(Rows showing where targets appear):
__________
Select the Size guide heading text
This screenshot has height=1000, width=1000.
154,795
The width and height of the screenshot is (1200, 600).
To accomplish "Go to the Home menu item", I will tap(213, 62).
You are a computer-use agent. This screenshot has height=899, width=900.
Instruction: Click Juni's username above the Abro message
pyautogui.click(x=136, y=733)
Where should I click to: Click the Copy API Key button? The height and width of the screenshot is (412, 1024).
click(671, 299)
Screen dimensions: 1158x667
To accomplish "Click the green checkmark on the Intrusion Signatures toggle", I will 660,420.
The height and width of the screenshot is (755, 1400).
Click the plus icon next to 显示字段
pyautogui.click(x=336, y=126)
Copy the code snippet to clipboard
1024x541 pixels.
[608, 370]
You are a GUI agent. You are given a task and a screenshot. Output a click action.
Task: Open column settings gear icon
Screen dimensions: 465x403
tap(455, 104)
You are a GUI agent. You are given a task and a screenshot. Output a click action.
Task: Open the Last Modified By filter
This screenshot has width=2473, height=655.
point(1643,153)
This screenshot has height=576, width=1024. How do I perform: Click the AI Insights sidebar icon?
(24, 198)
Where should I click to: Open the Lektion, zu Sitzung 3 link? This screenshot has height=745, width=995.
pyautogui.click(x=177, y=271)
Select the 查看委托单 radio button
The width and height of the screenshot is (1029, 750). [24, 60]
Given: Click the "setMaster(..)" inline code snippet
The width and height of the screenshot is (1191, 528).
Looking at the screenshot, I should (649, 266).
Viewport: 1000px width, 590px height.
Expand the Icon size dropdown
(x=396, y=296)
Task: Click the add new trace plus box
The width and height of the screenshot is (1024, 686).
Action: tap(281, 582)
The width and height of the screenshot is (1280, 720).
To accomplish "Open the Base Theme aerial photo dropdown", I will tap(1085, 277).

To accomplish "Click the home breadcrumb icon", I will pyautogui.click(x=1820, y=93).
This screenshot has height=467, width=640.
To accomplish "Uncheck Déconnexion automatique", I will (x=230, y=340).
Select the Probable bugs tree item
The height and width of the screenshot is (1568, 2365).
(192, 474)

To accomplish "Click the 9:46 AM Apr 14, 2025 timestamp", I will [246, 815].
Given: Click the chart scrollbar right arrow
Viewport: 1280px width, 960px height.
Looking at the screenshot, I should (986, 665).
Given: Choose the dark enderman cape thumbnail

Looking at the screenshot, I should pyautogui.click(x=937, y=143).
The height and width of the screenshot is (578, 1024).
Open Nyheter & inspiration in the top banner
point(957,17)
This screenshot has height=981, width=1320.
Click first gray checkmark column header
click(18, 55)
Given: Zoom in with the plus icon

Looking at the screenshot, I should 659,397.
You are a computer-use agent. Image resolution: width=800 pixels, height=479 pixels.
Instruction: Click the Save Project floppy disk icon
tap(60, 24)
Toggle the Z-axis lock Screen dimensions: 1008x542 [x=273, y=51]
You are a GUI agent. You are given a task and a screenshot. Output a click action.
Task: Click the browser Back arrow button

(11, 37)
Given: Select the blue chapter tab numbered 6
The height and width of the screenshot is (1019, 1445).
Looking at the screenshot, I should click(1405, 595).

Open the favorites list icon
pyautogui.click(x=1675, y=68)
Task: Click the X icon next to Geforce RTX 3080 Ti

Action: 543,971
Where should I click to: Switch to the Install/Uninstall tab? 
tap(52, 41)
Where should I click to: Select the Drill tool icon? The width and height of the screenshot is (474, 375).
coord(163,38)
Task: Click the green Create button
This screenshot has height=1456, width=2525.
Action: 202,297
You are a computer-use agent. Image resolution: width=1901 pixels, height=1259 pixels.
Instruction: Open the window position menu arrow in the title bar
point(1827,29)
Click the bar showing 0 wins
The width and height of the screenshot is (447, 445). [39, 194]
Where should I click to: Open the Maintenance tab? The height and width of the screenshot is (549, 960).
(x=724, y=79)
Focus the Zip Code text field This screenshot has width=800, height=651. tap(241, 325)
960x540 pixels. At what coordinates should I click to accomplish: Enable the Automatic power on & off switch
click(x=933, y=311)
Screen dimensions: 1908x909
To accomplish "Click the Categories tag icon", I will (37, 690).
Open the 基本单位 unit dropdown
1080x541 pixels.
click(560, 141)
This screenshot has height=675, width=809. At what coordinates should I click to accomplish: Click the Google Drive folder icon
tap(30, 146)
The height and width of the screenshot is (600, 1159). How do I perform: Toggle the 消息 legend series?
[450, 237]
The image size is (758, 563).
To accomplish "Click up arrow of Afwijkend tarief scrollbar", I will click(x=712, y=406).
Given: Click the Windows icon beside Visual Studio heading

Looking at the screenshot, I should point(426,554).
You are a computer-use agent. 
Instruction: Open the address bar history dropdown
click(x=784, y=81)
__________
(BRIEF):
Rewrite the records from their start through the line containing "will tap(213, 62).", switching "Home" to "Settings" and keeping everything else the same.

(ANSWER TO THIS EXERCISE):
Select the Size guide heading text
This screenshot has height=1000, width=1000.
154,795
The width and height of the screenshot is (1200, 600).
To accomplish "Go to the Settings menu item", I will tap(213, 62).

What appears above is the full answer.